On 17 Dec 2013, at 6:01 AM, Johannes Kroll <johannes.kroll(a)wikimedia.de> wrote:
Not sure how practical it would be to put this all
into one graph. In
CatGraph we have one instance for the category/page structure of each
supported language. These live in separate processes each. They talk
to a server process which talks to clients. The largest single graph
has about 76 million arcs (enwiki category links). Currently there is
one server process on one host, but we could distribute that to several
hosts when we need to, e.g. when we need more RAM. This approach scales
better than one single in-memory graph for *everything*.

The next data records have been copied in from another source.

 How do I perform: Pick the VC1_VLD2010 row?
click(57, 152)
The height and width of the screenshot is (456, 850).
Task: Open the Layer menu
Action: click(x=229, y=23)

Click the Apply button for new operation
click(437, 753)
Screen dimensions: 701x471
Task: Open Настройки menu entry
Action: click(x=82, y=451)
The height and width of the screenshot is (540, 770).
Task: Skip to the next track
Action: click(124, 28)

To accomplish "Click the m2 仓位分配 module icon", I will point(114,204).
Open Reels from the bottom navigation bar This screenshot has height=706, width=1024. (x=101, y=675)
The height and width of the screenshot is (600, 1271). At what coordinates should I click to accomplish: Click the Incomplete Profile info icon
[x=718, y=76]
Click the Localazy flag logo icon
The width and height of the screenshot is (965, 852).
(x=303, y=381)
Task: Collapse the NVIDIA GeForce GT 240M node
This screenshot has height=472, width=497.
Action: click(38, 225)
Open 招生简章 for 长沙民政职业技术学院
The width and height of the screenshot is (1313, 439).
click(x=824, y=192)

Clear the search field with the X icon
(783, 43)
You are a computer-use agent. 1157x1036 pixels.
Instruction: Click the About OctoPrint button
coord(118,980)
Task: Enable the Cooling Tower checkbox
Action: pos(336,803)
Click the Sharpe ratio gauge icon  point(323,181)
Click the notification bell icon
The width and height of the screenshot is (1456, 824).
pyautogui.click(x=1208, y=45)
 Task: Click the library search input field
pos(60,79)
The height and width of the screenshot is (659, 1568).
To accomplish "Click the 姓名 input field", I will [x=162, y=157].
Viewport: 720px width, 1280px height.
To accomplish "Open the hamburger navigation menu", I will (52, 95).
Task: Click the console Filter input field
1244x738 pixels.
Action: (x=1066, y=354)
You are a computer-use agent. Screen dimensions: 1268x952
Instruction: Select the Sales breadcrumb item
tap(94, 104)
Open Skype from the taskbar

Well, we routinely handle in RAM on a laptop graphs two orders of magnitude larger. The
point is which is your graph representation--we developed compressed representations that
reduce by an order of magnitude the size of the graph in memory. If you have a look at
http://law.di.unimi.it/webdata/enwiki-2013/, you'll see that all English wikipedia (no
templates) is 159MBs. With all categories and category links is 230MB. Lists of titles in
lexicographical order compress very well using prefix omission.
Moreover, our proposal is to distribute an embedded, easy-to-use graph. Load it in memory
and access successors lists, and that's it. Setting up a service is a more complex
goal, it is more complex to use and it gives slower access. It's like an SQL server
vs. an embedded BerkeleyDB database.
Ciao,
seba